_EXTRACT PROVIDED_.
The O(n) Club: Regions Cut By Slashes — Triangles, Therapy, and Union-Find
⚡ TL;DR
If your plan is to manually color each region, pour some coffee and pack a lunch. Instead, break every cell into four triangles, connect triangles based on slashes, and run Union-Find like a therapist uniting bickering sitcom families. Your result? Count the connected groups at the end—done.
// Short and sweet: int regions = regionsBySlashes(grid);
🧠 How Devs Usually Mess This Up
First, someone tries standard DFS or BFS, marching through the grid as if diagonals were a myth. Then the slashes show up and reality hits—those diagonal cuts create and split regions in non-Euclidean ways. Adjacency is now a suggestion, and algorithms go chasing phantom boundaries. If your recursion starts hallucinating, you’re not alone.

_INFORMATION PROVIDED_.

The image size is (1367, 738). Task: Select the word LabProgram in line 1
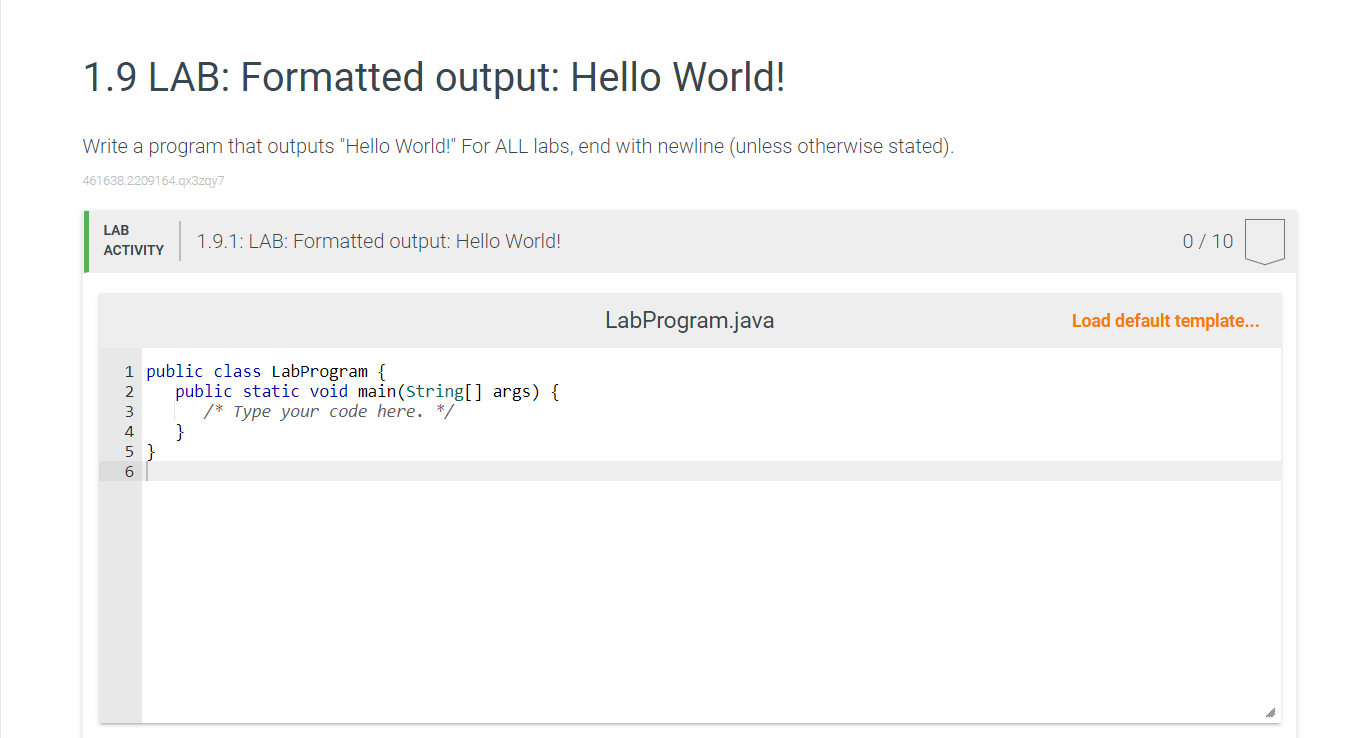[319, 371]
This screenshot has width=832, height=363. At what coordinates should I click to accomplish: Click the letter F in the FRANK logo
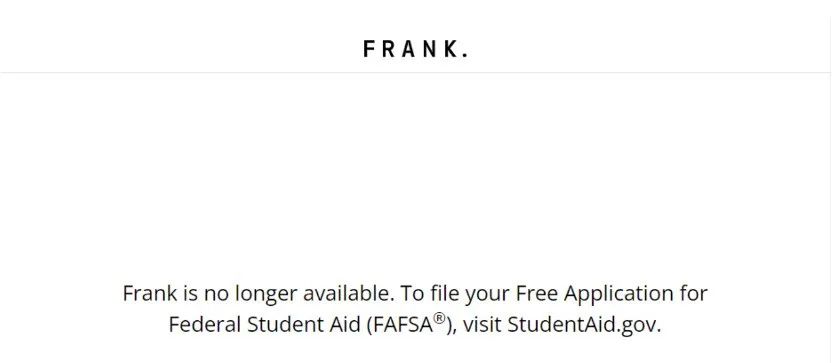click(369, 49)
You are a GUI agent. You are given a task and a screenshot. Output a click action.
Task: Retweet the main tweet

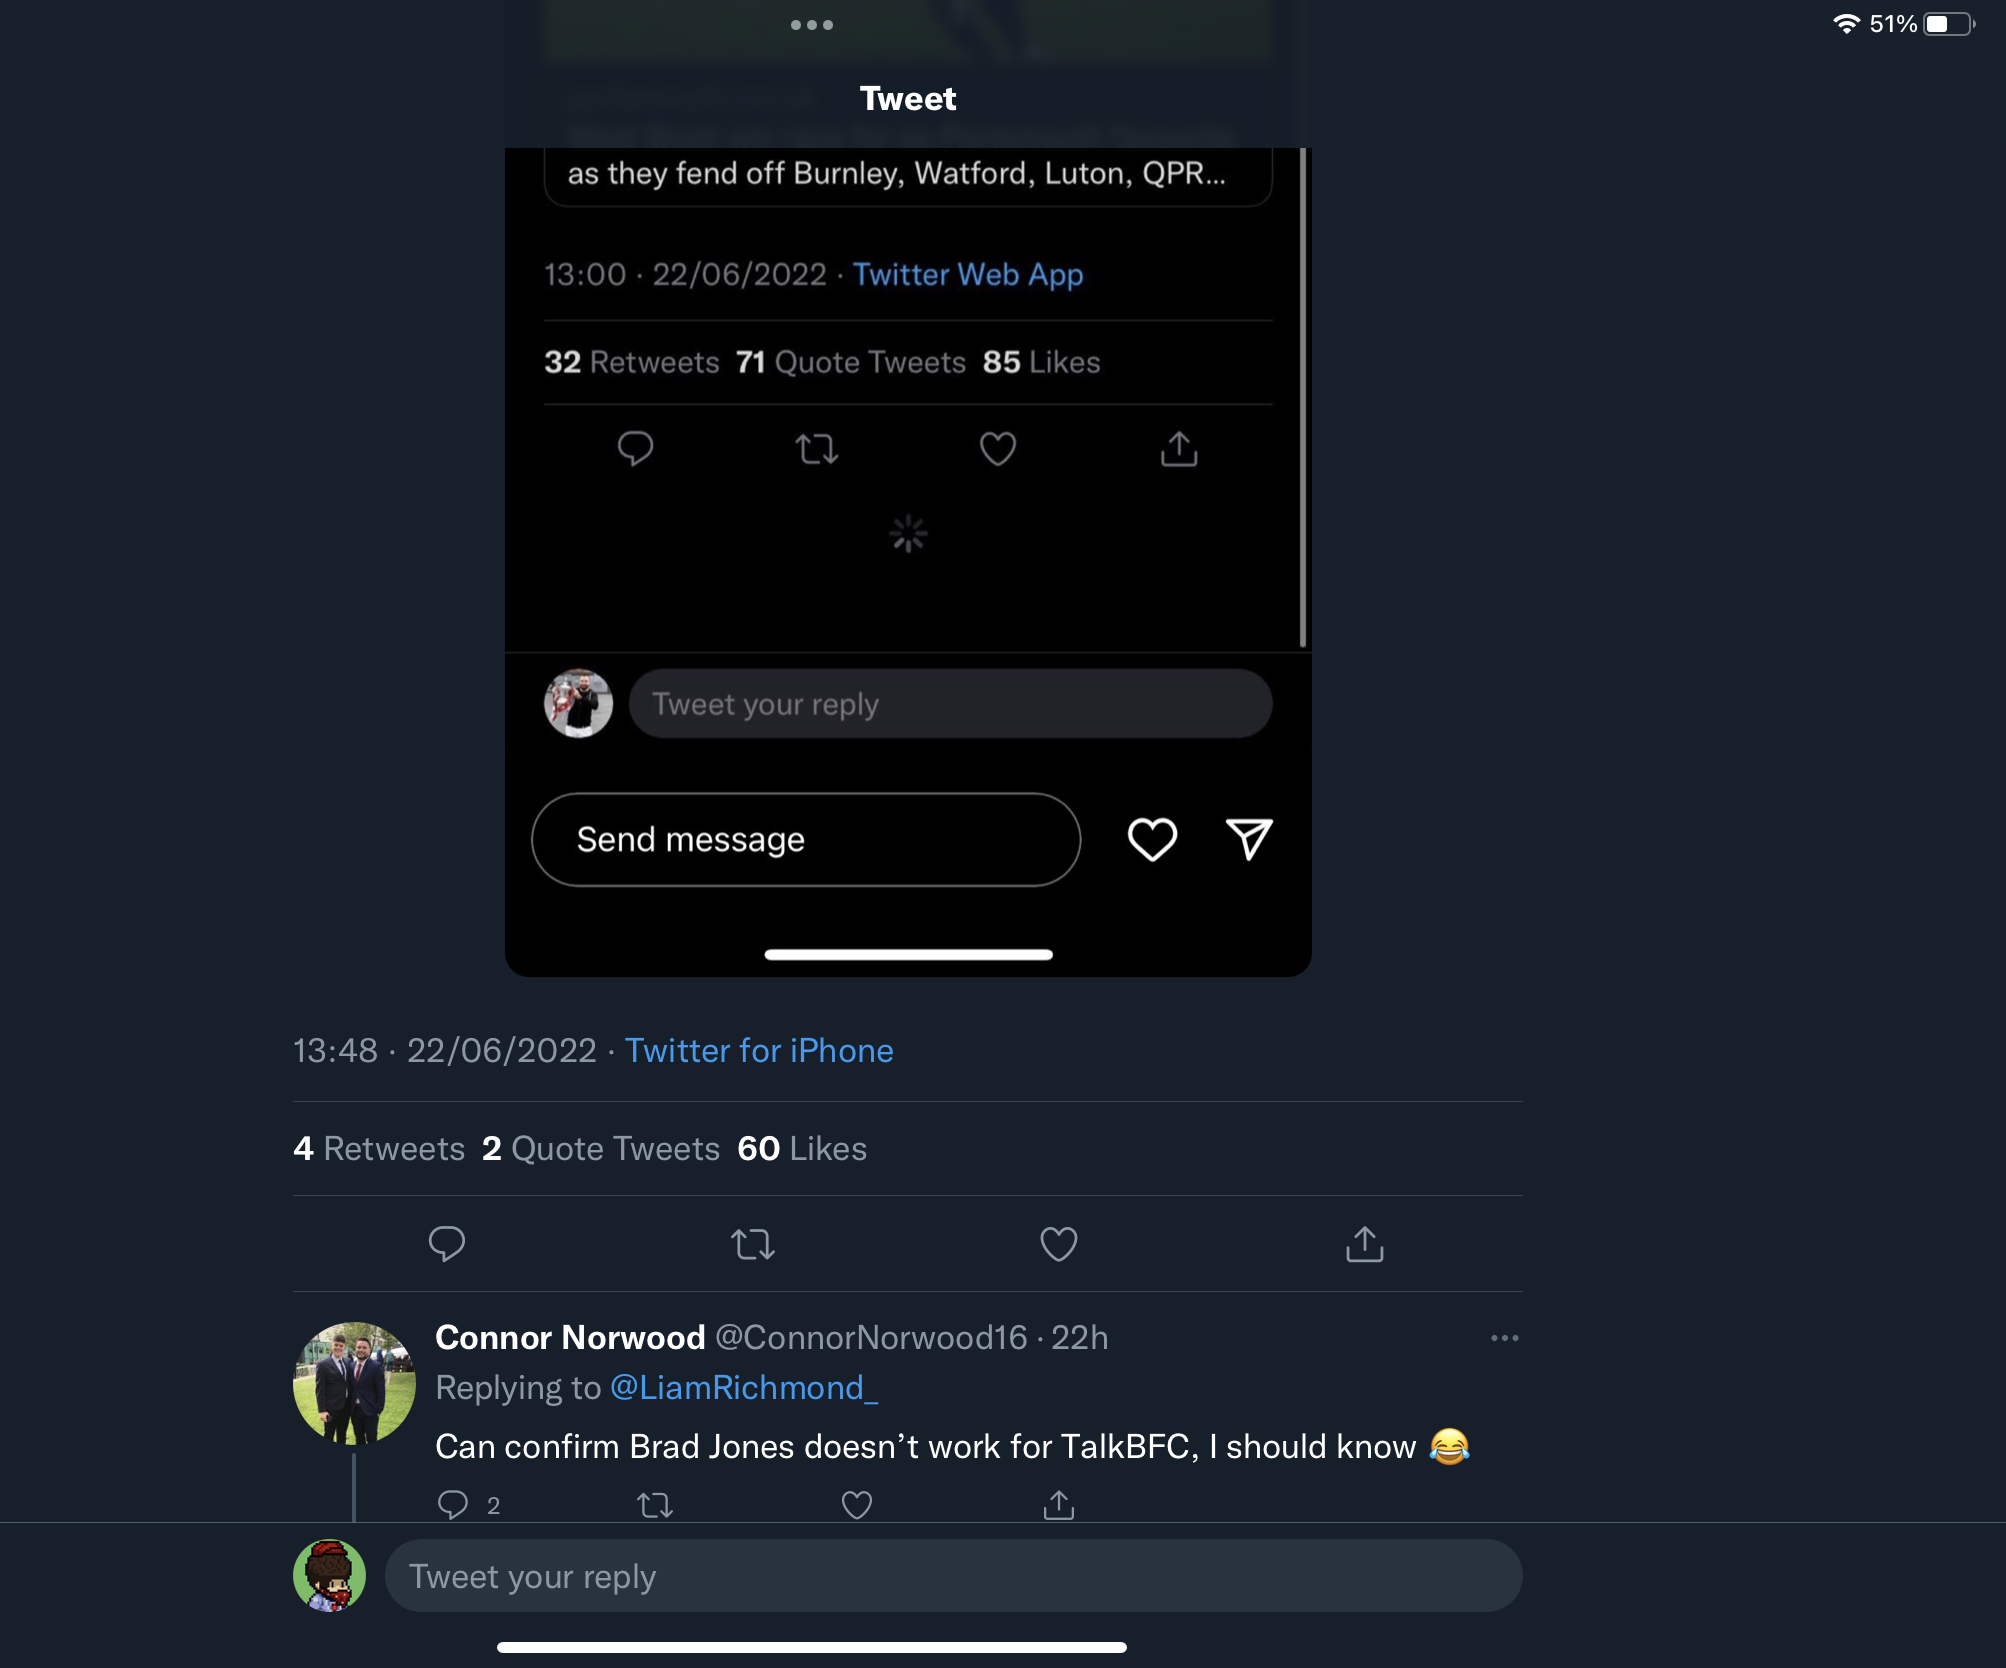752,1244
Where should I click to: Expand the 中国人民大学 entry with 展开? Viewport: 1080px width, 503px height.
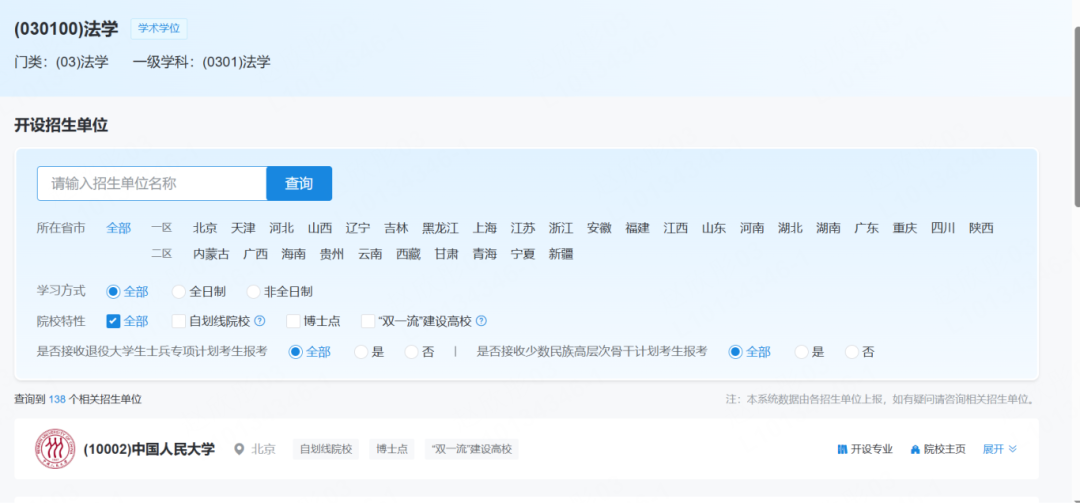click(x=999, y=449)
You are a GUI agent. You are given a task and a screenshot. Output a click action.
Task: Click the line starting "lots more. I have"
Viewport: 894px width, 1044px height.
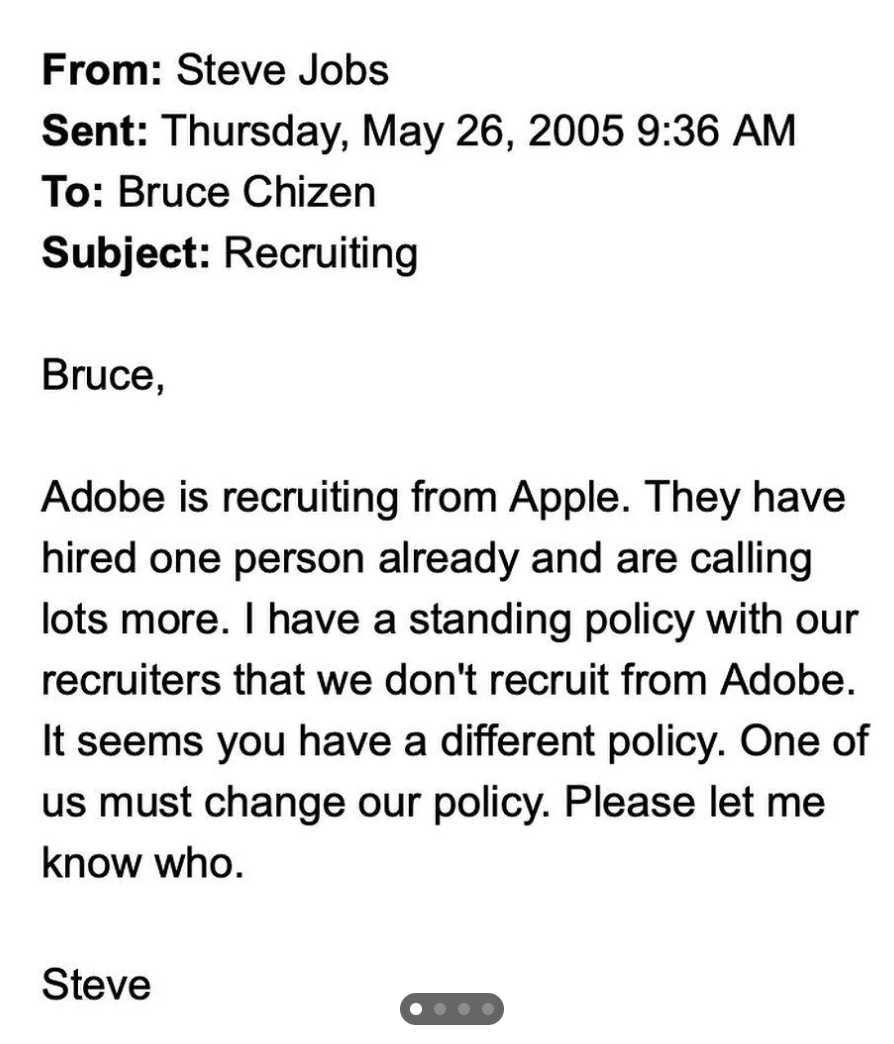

_WHAT THE TASK ASKS_. Extend the article on counting regions cut by slashes, picking up after its last sentence.

_EXERCISE RESULT_.
🔍 What’s Actually Going On
Each cell is like a slice of pizza. Except this pizza gets sliced diagonally, and sometimes not at all. The trick: subdivide every cell into four triangles (think top, right, bottom, left corners). With slashes, you’re not “coloring blocks”—you’re asking which triangles are roomies. Union-Find grabs triangles that belong together—even across cells—so you count the number of friend groups left. No geometry textbook, just index math and data structure magic.
🛠️ PseudoCode
- For each cell at (i, j):
- Label four triangles per cell:
cell(i, j), triangle 0-3 (top, right, bottom, left) - Inside the cell:
- If blank space: union all four triangles.
- If ‘/’, unite top & left, and right & bottom triangles.
(This slices the square like a forward slash on your keyboard.) - If ‘\\’, unite top & right, and left & bottom triangles.
A classic backslash party.
- Between cells:
- Union the bottom triangle of (i, j) with the top triangle of (i+1, j)
- Union the right triangle of (i, j) with the left triangle of (i, j+1)
- Label four triangles per cell:
- At the end, the number of unique parent triangles left = regions.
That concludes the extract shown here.